Bosch' s testimony is perfectly credible.  It's made out to be a he said she said but that's not what this is.  Bosch testified to a level of detail that is impossible to fabricate (lie about).  Can you comprehend how impossibly difficult it would be to tell a lie that fits 500 text messages perfectly with no inconsistency?  Bosch' s explanations are never at odds with the paper trail, which is vast and intricate.  You think Bosch was lying and that he and Arod were really chatting about candy?  Bosch had other clients who followed PED regimens, not just Arod, so it's not like that can't be corroborated.  You sound as if you think every witness who testifies has to be a boy scout or what they say doesn't count.  In criminal litigation, do you have any idea how many key witnesses in criminal trials have some kind of criminal record?  Spoiler alert:  A LOT.  And the confidentiality gripe is SPURIOUS because  MLB didn't release the report detailing the decision, Arod s lawyers did that themselves while bringing a lawsuit!!  MLB s case is rock solid.  Our government uses undercover detectives and confidential informants like Bosch to aid their investigations all the time, and you need to do some seedy things to get evidence because when someone powerful needs to get rid of something incriminating they do everything they can to bury it.  To make any case you have to do some digging, and when you have no choice but to dig in dirt your hands are going to get dirty.  They don't come off looking very pretty here, some of the tactics were messy looking, but ultimately completely necessary.  They deserve a slight eyebrow raise but in the end I support their investigation.  Arod wouldn't make a deal even though he knew he had used ped' s--11 or 12 other players did.  Arod wouldn't, and all MLB did was follow through on their threat to hammer him if he lied.  If he was truly innocent and being harassed over nothing the investigation would have revealed that.  Since he wasn't, he deserves every inning of this.  He should have looked himself in the mirror and made a deal when he had the chance.




JTMac32
JTMac32

Poor A-Rod.
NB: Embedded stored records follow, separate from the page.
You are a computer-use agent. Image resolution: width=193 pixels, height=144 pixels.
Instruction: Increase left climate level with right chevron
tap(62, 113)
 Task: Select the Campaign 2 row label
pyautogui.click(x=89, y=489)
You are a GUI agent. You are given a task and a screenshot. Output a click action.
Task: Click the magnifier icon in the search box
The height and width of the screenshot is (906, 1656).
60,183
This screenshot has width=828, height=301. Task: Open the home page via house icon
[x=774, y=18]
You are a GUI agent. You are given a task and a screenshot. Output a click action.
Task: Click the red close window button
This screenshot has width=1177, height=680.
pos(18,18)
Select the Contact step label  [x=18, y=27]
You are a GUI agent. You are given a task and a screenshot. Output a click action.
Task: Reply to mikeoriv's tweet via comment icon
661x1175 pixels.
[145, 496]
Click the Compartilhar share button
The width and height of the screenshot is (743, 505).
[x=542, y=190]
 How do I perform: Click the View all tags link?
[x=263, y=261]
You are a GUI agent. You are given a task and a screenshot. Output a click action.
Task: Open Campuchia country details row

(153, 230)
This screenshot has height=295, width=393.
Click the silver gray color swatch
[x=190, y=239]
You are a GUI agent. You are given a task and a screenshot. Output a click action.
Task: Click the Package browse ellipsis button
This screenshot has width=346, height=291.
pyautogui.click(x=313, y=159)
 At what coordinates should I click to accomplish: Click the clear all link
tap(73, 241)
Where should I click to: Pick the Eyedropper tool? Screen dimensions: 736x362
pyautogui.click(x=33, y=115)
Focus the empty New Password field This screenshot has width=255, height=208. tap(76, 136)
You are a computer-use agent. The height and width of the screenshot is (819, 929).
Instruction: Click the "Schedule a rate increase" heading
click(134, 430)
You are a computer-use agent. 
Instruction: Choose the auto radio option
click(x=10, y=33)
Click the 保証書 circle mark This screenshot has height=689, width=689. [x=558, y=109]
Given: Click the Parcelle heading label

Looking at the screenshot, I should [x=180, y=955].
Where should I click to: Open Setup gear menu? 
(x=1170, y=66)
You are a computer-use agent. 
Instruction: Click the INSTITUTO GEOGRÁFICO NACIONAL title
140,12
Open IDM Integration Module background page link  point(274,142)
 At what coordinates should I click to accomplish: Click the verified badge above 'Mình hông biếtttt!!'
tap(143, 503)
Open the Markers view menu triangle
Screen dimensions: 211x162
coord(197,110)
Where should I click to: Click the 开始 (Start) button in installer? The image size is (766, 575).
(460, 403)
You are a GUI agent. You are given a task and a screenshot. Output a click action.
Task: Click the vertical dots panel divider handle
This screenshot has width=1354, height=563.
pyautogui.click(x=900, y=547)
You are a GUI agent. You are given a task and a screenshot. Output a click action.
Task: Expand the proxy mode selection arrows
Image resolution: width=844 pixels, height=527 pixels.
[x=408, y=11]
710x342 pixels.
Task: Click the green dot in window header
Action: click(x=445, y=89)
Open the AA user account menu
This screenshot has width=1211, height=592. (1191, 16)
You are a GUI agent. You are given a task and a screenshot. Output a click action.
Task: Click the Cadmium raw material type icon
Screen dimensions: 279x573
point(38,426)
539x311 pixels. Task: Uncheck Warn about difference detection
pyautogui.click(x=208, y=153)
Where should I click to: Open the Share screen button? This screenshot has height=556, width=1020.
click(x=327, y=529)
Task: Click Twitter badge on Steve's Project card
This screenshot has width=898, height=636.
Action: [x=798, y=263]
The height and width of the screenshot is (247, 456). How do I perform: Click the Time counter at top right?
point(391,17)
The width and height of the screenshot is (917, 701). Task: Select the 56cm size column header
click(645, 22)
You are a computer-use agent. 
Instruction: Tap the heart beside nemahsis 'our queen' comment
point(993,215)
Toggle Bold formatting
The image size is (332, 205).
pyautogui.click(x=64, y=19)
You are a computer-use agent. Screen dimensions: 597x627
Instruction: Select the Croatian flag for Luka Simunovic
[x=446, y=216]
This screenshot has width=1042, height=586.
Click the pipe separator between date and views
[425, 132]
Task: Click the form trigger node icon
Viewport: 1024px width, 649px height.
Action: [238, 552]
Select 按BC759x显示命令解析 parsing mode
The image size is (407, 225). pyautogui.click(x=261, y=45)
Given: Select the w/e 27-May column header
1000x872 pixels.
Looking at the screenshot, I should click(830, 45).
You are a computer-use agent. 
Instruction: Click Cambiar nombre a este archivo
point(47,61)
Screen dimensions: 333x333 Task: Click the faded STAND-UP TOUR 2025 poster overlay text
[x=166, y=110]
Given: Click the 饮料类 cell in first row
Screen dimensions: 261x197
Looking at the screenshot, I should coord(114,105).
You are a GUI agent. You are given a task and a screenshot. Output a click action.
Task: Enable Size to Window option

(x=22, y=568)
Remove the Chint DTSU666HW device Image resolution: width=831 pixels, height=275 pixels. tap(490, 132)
MLB was out to get him. He's the victim here. Please. Give me a break. I won't say he got what he deserved, but every single thing that happened to A-Rod was the result of decisions he himself made. And at the end of the day, he's still made more money than god and is owed $61 million more. Poor A-Rod? Nothing could be further from the truth. 


mahadragon
mahadragon

@JTMac32 Agree. A-Rod put himself in this position. It's a well known fact he's been using steroids, he even admitted using them. I don't see think he's being persecuted. A cheater is a cheater and they don't belong in baseball.